- _REQUIRED ACTIONS_:
1 – Name each class of formal language or grammar that the page on regular expressions mentions.
2 – Go on with the page on regular expressions after its last sentence, in the same style.
# Start of DOCUMENT PASSAGE
Regular Expressions Arent

RegularExpressions as implemented by many regex packages are often not regular languages, but instead as powerful as any context free language (even if this is not necessarily easy to use).

This means, that RegularExpressionSetArithmetic is ironically not implementable in these more-powerful packages (or at least not efficiently so).


The following discussion originally stated this, but seems to have a focus on perl and mixes up NFA and context free.

Regular Expressions Are Not:


What can and cannot be handled

What it means is this: So-called "NFA engines" do not use non-deterministic finite autonoma in their implementation (indeed, as we cannot build a NFA). They use computational models that approach the power of TuringMachines and as such can handle things that a true regex cannot handle.

The following grammars cannot be handled by a true regular expression: EssExpression ::= Atom | ( EssExpression* )

  EqualLengthAbc ::=  A ^n B ^n C ^n

In other words, some number of A followed by an equal number of B and an equal number of C. That grammar is context-sensitive, and requires a linearly-bounded TuringMachine to parse.
# End of DOCUMENT PASSAGE
# Start of DATA EXCERPT
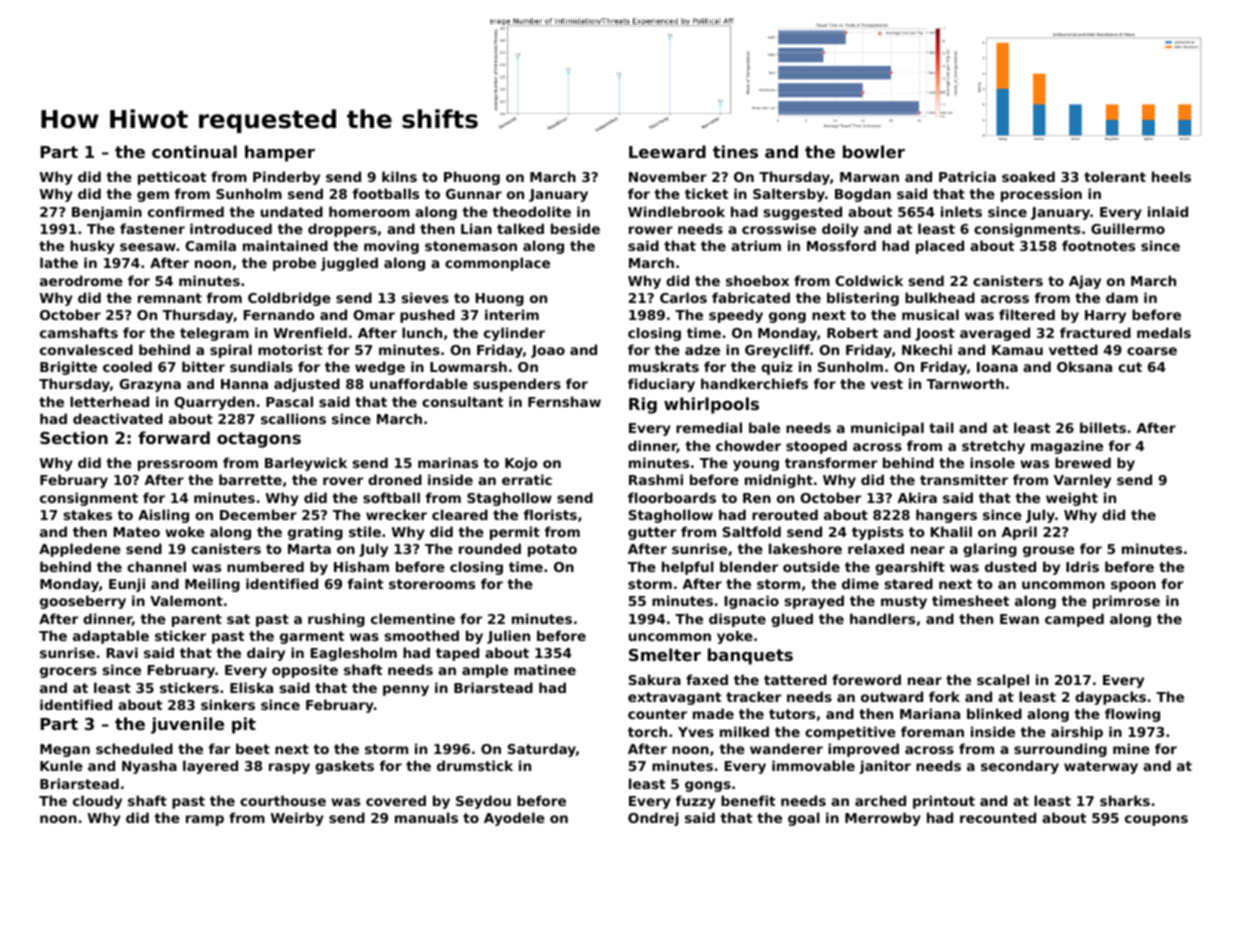 The height and width of the screenshot is (952, 1233). Describe the element at coordinates (1019, 619) in the screenshot. I see `Ewan` at that location.
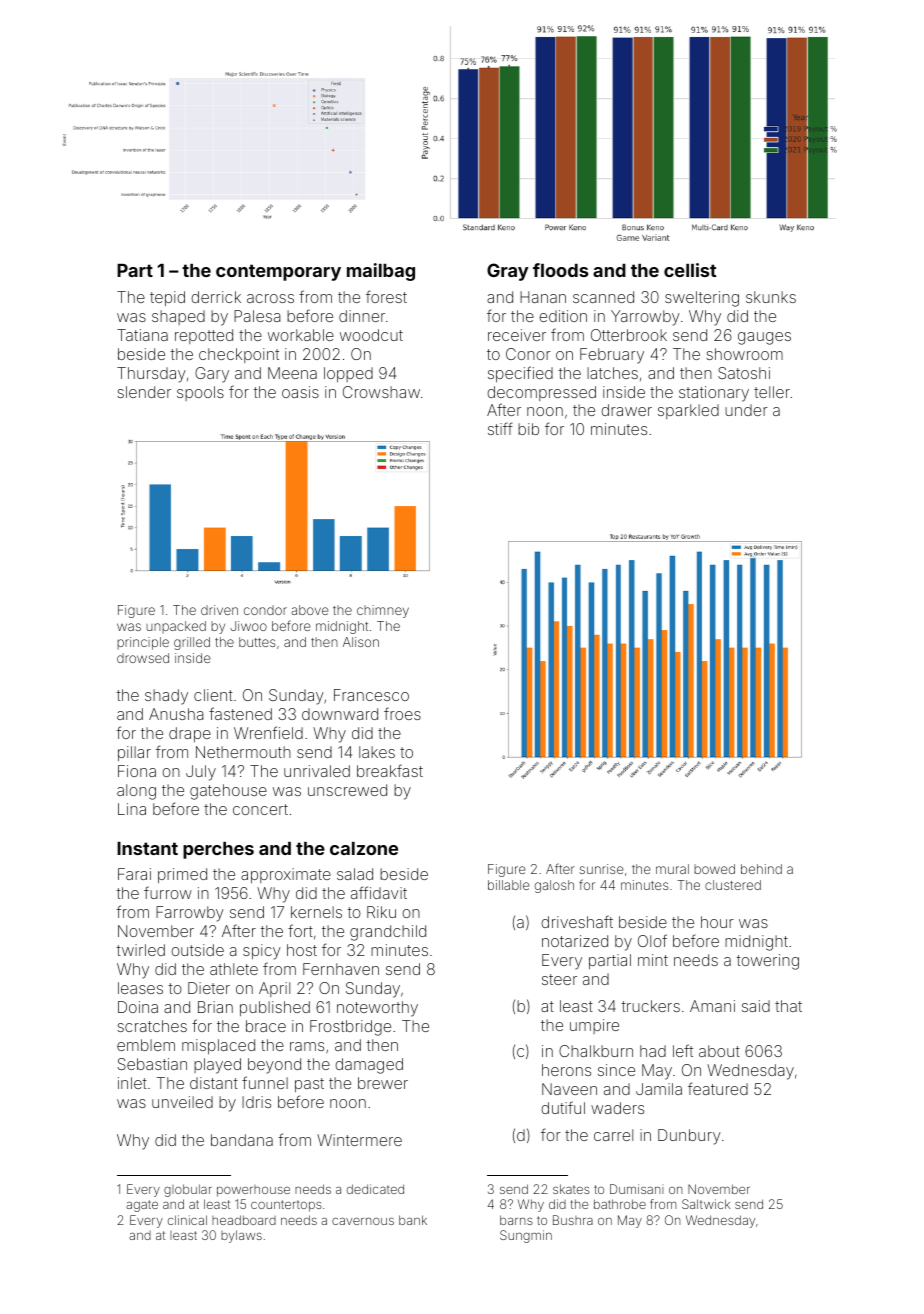 This screenshot has width=924, height=1314. Describe the element at coordinates (402, 713) in the screenshot. I see `froes` at that location.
# End of DATA EXCERPT
- _ANSWERS BY TASK_:
1 –
- Regular
- Context free
- Context-sensitive

2 –
What PerlLanguage handles easily

PerlLanguage, and the similar regex syntax found in many other languages, can handle these easily. The engines that they use are full backtracking TuringMachines.

Plus, arbitrary Perl code can be specified for the actions of a Perl regex; and Perl is obviously TuringComplete.


More on Context-Free

Your explanation is kind of wandering all over the map. If you add to regular expressions labelled rules and the ability to reference them within rules, then you get extended BNF, which of course is context free.


MuddlingAround?

Chomsky's 4 levels of power are not this complicated. Saying "regular expressions aren't" just muddles the subject.

Also your terminology is incorrect: "NFA engines" do not use non-deterministic finite autonoma in their implementation (indeed, as we cannot build a NFA). No - you are mixing up the term "non-deterministic" from other areas of math. In the mathematical theory of grammars, it is completely standard to talk about "non-deterministic finite automata", and NFA is simply an abbreviation for that!

The comment you responded to was a complaint I was making some months back about wording. I understand the topic. The wording at the top of the page is muddled.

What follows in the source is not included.